--- The problem ---
Print each of the records below, leaving every word as it is.

Dataset entries:
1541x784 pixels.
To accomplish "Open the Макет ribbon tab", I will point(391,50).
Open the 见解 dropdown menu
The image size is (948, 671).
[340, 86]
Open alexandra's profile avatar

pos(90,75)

--- Problem solution ---
1541x784 pixels.
To accomplish "Open the Макет ribbon tab", I will point(391,50).
Open the 见解 dropdown menu
The image size is (948, 671).
[340, 86]
Open alexandra's profile avatar

pos(90,75)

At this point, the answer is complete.